## TASKS:
• a. In the piece on Atlanta's Free99Fridge project, why did Springer stop protesting and start the community fridge? Answer in one to three sentences.
• b. Could you resume the piece on Atlanta's Free99Fridge community fridges from where it stops?
*** Opening EXTRACTED TEXT ***
Springer, who is Black, spent a portion of the spring and summer in 2020 protesting against police brutality and racial injustice in the U.S. Standing in the hot Georgia sun several hours a day in metro Atlanta’s wealthy northern suburbs, Springer says she withstood weeks of racial slurs and other indignities from passersby during those protests. The idea behind the Atlanta community fridge project was born, in part, from enduring such experiences and from a need to do more and actively participate in changing the system.

“I’ve been protesting for months out in Alpharetta, and I was just consumed by that. One day I decided that standing out on the corner being called a n——r for five hours a day wasn’t really helping my community,” Springer says of founding Free99Fridge. “I needed to do something else to actually make an impact in my community, which is in incredible pain right now. I didn’t feel like me being out there holding a sign was really making a difference. I’m doing a community fridge, dammit!”

A community fridge is all about neighbors helping neighbors and providing access to fresh produce, non-perishable food, and personal hygiene items to every member of the community, regardless of need, and at no cost. The fridge is maintained, managed, and stocked by neighborhood volunteers, local farmers, and businesses within the community. It’s the very definition of mutual aid — a voluntary, self-supported collective of people organizing and working together to change conditions within their own community, while also meeting the needs of its members when the current systems in place cannot.

After months of following the progress of other free community fridge projects in cities like New York and Austin, Springer decided it was time for Atlanta to have its own version. She discontinued her protesting efforts in July 2020, put together a slide deck explaining how a community fridge works, launched the Instagram account Free99Fridge, and started pitching the mutual aid initiative to local businesses.

A sketch of community free refrigerator showing a green shed with a refrigerator on the left and three shelves on the right with words “Material Donations Needed” Free 99 Fridge
Free99Fridge
Free99Fridge

Springer currently has four community fridge locations around Atlanta, including two refrigerators at Best End Brewing in West End and one refrigerator each at Hodgepodge Coffeehouse in East Atlanta, Refuge Coffee Co. in Clarkston, and North Decatur Presbyterian Church on Medlock Road.

Best End Brewing in the southwest Atlanta neighborhood of West End was the first business on board with Free99Fridge. The brewpub, located along the Westside Beltline trail at the Lee and White development, features two community fridges, which opened in the parking lot on August 28, 2020. The bright yellow refrigerators are housed in a large wooden shed to shelter the food pantry from the elements. The shed comes with shelving for canned goods and other household items. Murals are painted on the sides of the structure by local artists who also volunteered their time and talents to the organization.
*** Closing EXTRACTED TEXT ***
*** Opening DATA SHOWN ***
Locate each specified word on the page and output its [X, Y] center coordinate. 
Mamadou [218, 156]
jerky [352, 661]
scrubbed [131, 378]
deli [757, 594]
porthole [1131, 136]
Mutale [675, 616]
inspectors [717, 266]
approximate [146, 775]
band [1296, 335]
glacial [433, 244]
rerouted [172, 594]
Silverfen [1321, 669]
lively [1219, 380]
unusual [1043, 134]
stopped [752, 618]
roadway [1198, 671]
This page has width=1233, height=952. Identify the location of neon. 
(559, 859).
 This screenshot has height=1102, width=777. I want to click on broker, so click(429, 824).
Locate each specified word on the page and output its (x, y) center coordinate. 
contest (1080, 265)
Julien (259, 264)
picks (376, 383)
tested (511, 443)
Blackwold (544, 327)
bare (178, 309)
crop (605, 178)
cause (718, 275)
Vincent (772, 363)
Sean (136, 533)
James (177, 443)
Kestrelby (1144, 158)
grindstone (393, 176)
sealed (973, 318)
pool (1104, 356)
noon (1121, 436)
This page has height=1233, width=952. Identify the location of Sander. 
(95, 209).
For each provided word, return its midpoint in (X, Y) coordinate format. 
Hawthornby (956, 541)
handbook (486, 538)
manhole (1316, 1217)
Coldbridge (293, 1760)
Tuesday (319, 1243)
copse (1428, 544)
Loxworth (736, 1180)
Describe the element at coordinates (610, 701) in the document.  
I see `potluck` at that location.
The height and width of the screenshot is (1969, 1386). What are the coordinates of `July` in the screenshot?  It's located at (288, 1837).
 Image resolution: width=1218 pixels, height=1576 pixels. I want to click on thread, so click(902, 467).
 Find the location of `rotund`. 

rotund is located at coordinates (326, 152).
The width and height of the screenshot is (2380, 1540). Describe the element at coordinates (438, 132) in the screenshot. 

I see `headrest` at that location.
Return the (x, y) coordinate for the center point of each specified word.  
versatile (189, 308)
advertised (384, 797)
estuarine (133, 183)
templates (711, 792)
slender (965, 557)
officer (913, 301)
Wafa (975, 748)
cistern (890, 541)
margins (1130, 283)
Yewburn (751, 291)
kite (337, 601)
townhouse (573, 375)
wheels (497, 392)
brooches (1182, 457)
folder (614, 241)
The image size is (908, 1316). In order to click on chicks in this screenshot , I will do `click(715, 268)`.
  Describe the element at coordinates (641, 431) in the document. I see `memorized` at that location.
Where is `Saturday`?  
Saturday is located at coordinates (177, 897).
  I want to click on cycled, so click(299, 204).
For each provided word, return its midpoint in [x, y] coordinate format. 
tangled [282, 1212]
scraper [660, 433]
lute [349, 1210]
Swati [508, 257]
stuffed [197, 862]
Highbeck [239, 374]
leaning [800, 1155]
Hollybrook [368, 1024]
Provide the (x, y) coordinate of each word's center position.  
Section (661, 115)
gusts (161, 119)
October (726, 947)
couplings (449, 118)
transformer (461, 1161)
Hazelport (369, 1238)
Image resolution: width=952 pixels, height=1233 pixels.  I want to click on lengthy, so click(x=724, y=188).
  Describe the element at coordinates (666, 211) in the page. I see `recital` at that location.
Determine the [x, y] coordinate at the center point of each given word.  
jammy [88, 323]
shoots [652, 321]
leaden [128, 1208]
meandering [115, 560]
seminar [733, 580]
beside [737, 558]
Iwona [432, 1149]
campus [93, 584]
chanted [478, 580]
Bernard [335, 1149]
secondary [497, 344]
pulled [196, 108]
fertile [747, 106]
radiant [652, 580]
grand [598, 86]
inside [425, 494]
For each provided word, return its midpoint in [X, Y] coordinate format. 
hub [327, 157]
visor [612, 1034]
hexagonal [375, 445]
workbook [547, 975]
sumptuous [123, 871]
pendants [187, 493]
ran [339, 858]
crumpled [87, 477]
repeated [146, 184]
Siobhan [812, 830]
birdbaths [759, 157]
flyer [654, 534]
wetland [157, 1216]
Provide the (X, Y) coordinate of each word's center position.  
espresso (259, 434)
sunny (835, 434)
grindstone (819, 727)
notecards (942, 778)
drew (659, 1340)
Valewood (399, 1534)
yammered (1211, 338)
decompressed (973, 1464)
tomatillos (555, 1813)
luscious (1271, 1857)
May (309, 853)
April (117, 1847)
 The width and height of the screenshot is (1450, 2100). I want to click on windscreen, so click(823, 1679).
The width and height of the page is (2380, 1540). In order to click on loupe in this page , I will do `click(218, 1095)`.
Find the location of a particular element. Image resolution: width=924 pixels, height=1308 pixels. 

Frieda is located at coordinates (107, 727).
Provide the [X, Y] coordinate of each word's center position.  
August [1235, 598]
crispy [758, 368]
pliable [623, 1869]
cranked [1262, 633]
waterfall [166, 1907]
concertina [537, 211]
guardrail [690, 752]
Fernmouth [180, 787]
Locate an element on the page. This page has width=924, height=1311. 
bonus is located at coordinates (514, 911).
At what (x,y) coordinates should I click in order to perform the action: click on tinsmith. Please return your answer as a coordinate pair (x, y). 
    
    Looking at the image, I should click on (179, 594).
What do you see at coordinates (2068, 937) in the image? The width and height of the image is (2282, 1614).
*** Closing DATA SHOWN ***
## RESULTS BY TASK:
• a. Springer decided that standing on the corner for hours a day while passersby shouted racial slurs at her wasn't helping her community, which she saw as being in incredible pain. She felt that holding a sign wasn't making a difference. She wanted to do something else that would actually make an impact and help change the system.

• b.
Neighboring restaurant Boxcar helped stock one fridge for the opening in August, while Roti Rolls food truck initially stocked the second fridge with mac and cheese, pickled vegetables, local produce, roti bread, smoked chicken wings and ice cream sandwiches made with Atlanta-based Honeysuckle Gelato.

Three masked volunteers sitting on the ground painting the food pantry shelter white at Best End Brewing
Volunteers painting one of the shelters at Best End Brewing
Free99Fridge
A nearly completed shelter for the community fridge at Best End Brewing
Free99Fridge

A launch party, held at Best End Brewing for the community fridges, allowed people the opportunity to check out Springer’s initiative, ask questions, and stock the pantry and refrigerators with additional food and household and personal hygiene products.

“Best End has been an amazing host and gave us a really big space to build the shelters. To eliminate as much waste as possible, we use scrap wood and other secondhand materials to construct the shelters,” Springer explains. “All of the fridges are donated by people upgrading their kitchens or getting rid of a fridge in their garage. We don’t want to have to purchase a refrigerator.”

Springer created a website for Free99Fridge. The website allows people to donate money, sign up to volunteer to haul away, clean, or paint refrigerators, construct shelters and food pantries, and pick up food and goods from local farms and businesses.

“The free fridge is a logical solution to redistribute goods and resources in communities. There’s no reason for anyone to be going hungry when we have so much abundance, and there’s no need for our neighbors to be going hungry,” says Springer. “People have to rally together. No one’s coming to save us. If we don’t do it, it’s not going to happen.

“People just shouldn’t have to choose between keeping their lights on and feeding their family,” she adds.

Volunteers cleaning a donated fridge at Hodgepodge Coffeehouse
Free99Fridge
The freshly painted pink refrigerator for the community fridge at Hodgepodge Coffeehouse
Free99Fridge

To donate money, sign up to volunteer, or check out the list of items eligible for donation at free fridges around Atlanta, click here. For free fridge Atlanta locations, click here.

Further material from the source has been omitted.